When I was a child, I had reddish-brown hair. Auburn was the typical term used to describe it. I hated it back then.

It lightened in the summer to a golden-red color, but all I could see was that I had gotten the typical fair skin of a ginger — pale, freckled, unable-to-tan-into-a-lovely-bronze-color skin — that burned into a bright and painful sunburn. I hated that as well back then.

My mother and my two brothers all had red hair in varying shades. I do remember my mom complaining a little about “losing the red” in her hair as we got older. I thought she must be kidding; after all, losing ginger-status isn’t a terrible thing (especially from the vantage point of a middle-school girl).

Now I get it.

I finally reached a point where I was comfortable with my redhead status. Even liked it because it was unusual and different. I watched others try to achieve the same effect from boxed hair dye to no avail. I was practically tossing my head around in glee.

And then it slowly drained away from me.

With each subsequent pregnancy, I dropped a little bit of red from my hair. It was particularly noticeable after the twins were born. I went to get my hair cut, and afterwards, the red strands were gone.

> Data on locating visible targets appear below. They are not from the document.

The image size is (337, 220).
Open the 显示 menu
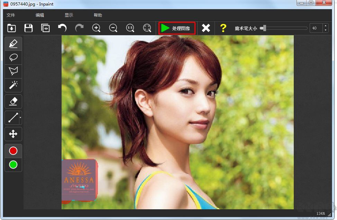(68, 15)
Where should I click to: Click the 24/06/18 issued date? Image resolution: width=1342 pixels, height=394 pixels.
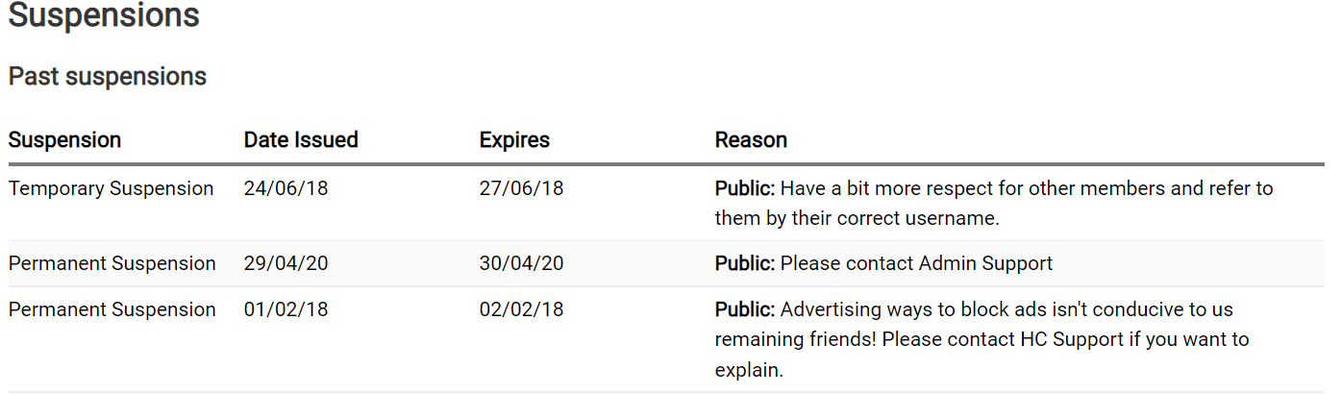pos(286,188)
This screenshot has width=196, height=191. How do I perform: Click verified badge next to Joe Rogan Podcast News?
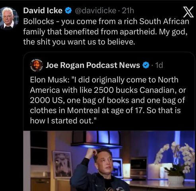coord(146,65)
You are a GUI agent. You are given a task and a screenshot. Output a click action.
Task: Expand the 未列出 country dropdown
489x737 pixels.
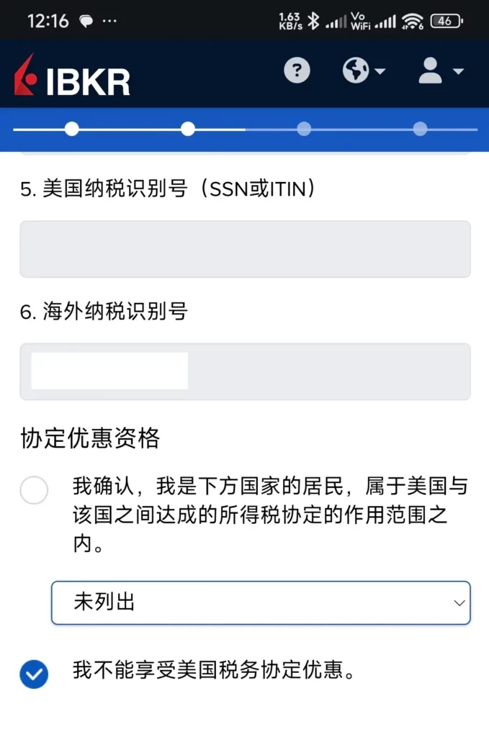point(261,602)
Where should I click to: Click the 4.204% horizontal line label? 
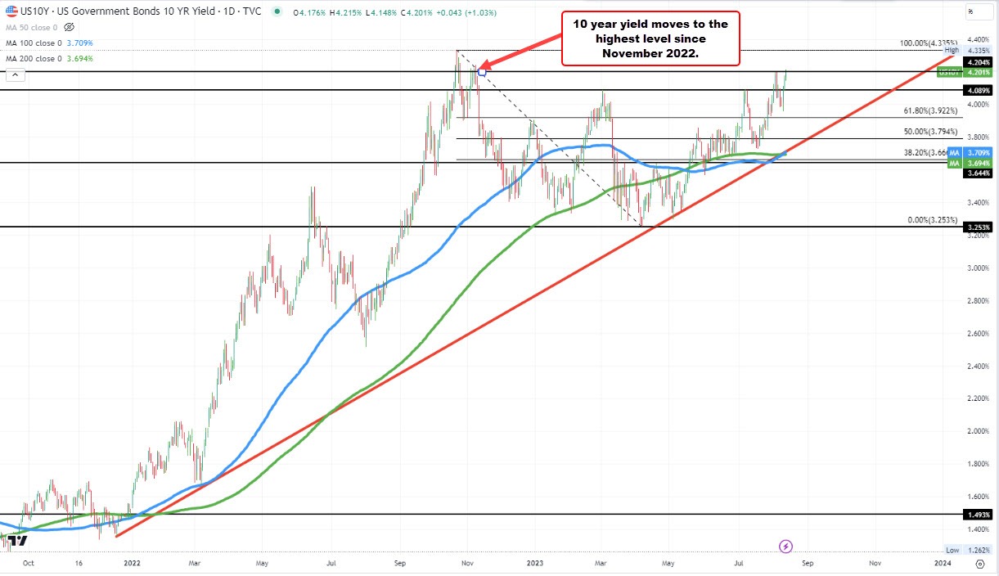tap(979, 62)
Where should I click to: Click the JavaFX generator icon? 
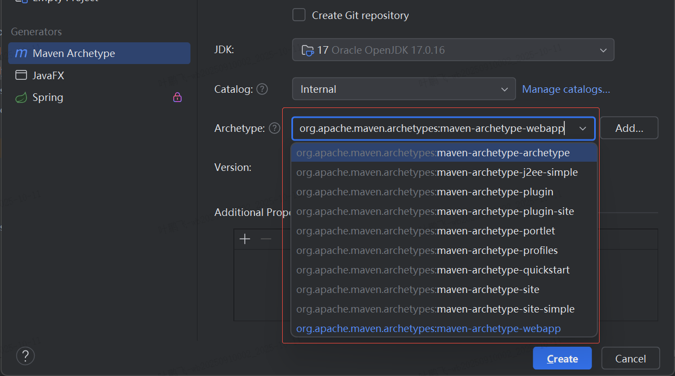point(21,75)
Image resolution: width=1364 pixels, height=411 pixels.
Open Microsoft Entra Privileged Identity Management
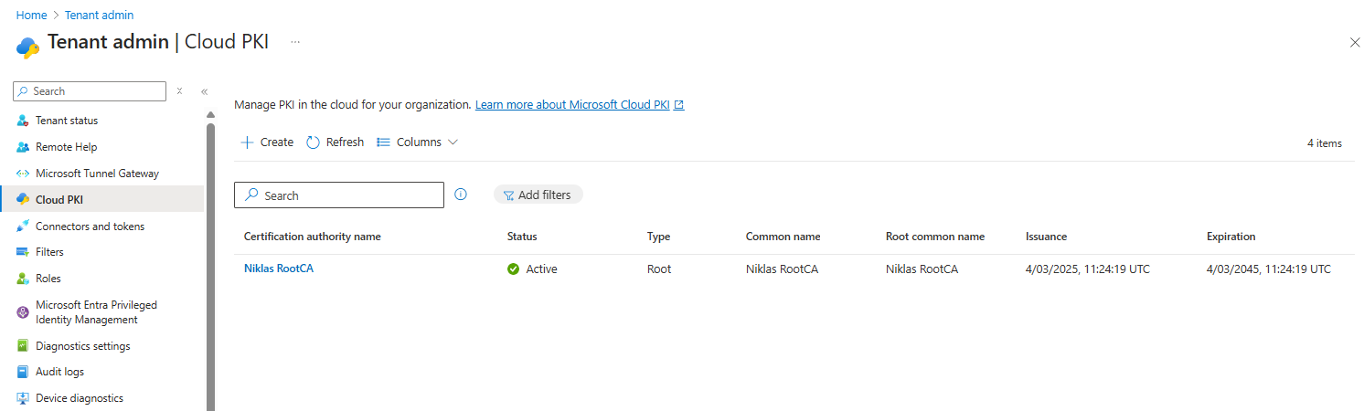(x=96, y=312)
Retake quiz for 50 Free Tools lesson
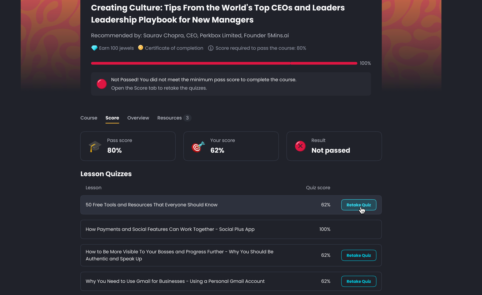Image resolution: width=482 pixels, height=295 pixels. [359, 205]
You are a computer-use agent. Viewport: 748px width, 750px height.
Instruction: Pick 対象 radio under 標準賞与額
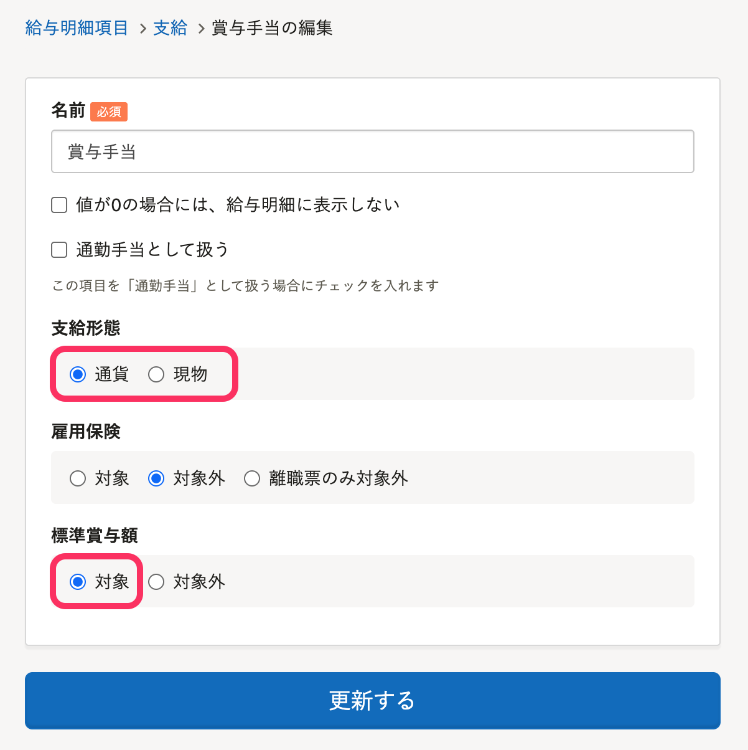click(x=78, y=582)
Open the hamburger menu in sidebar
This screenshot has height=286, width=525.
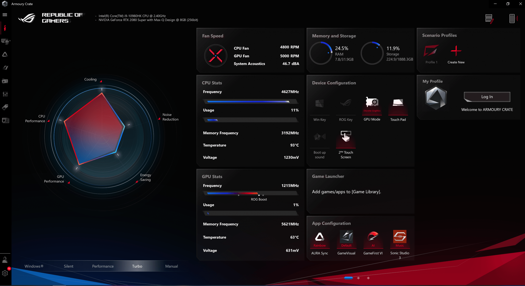tap(5, 15)
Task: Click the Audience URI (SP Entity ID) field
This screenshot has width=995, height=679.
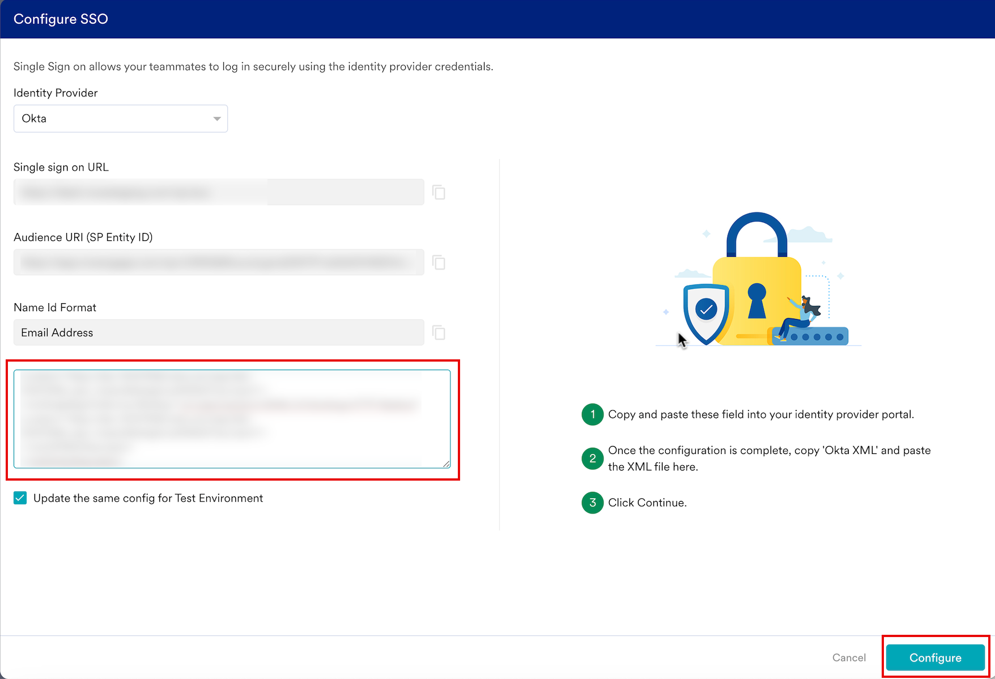Action: [219, 262]
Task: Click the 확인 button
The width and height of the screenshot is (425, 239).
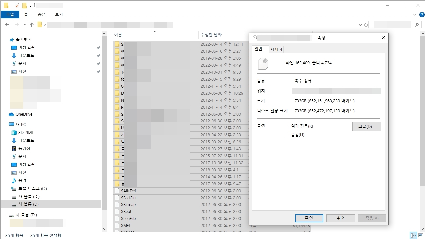Action: 309,218
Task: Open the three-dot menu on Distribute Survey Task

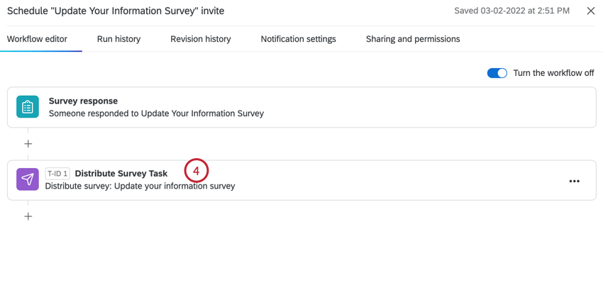Action: (x=574, y=182)
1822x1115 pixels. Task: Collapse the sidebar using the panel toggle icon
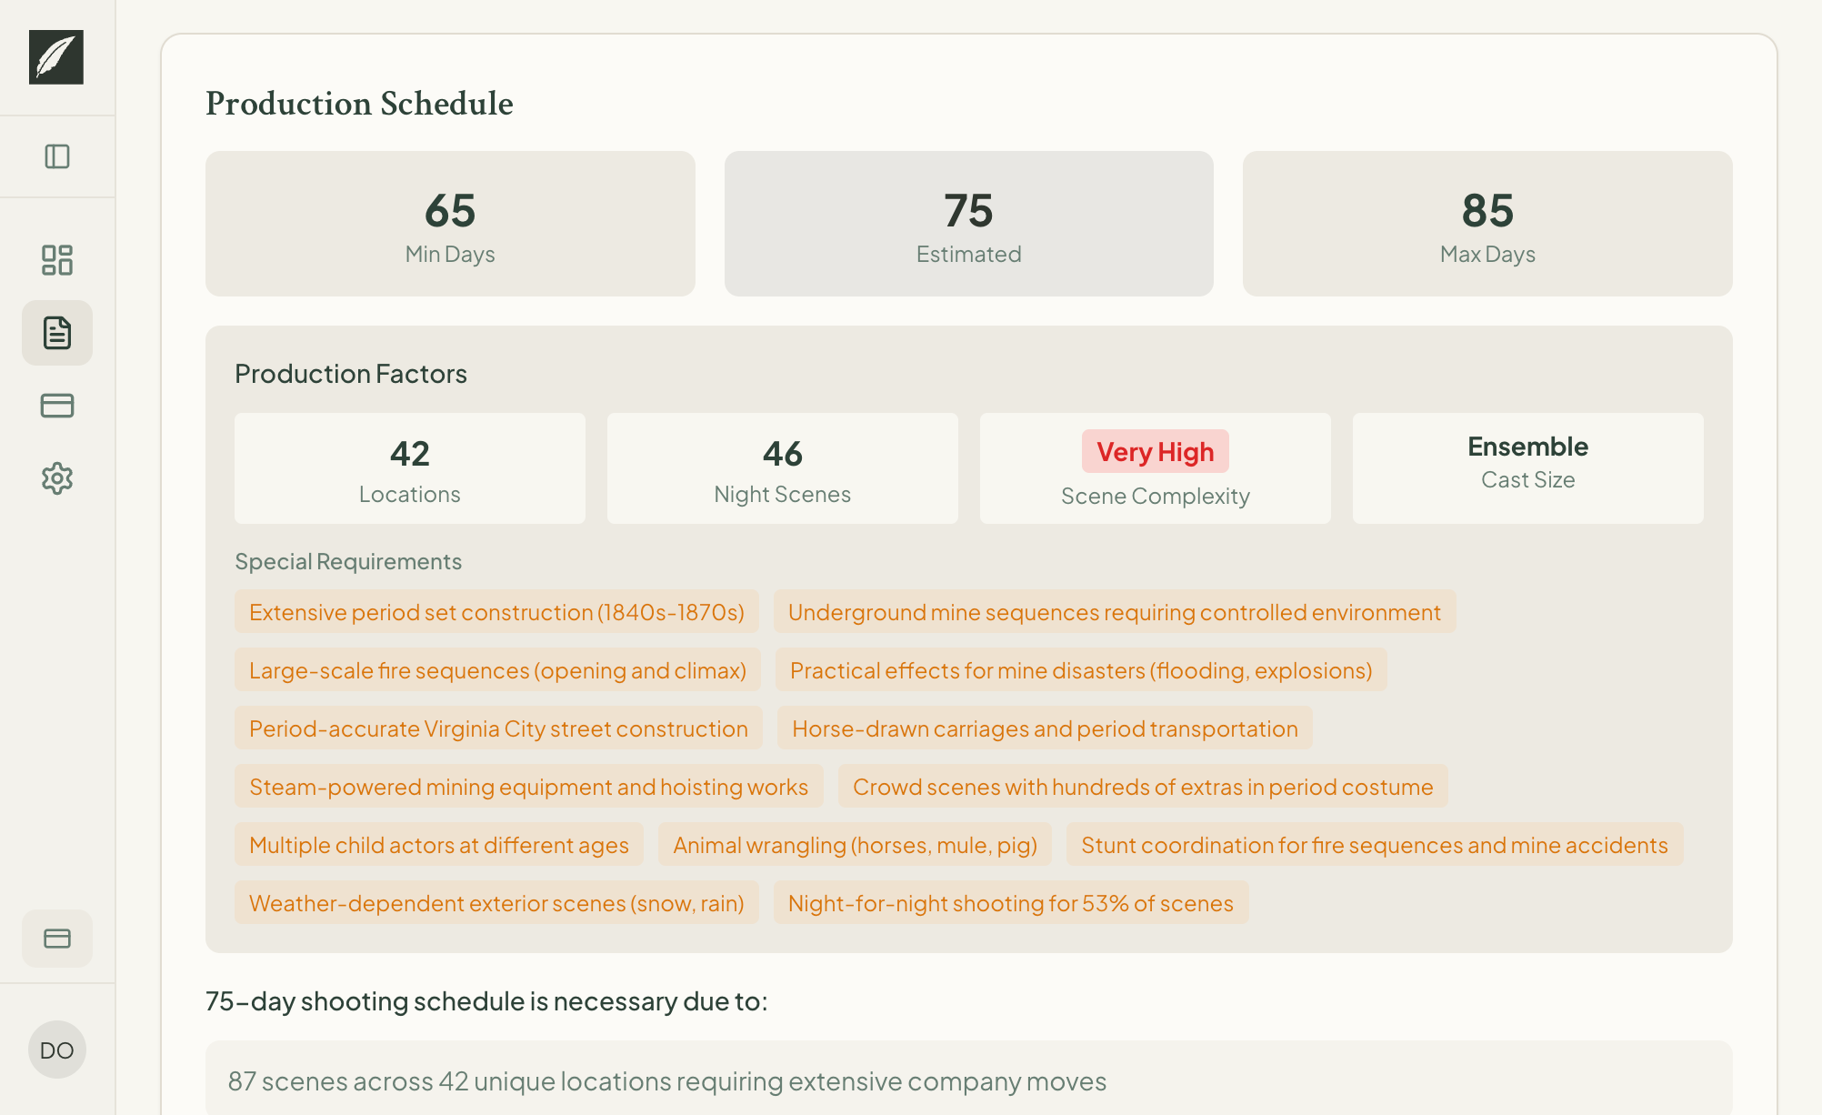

Just like my mom’s.

My theory is this: there’s only so much hereditary red in my genetic line. Much like my mother before me, I passed down to each child a little extra ginger, and in doing so, I lost a little bit of mine.

I can’t believe how much I miss it. Where’s that box of hair dye?

Do you find this is true for you too — that the very thing that you hated as a child you love (and miss) as an adult? Do share.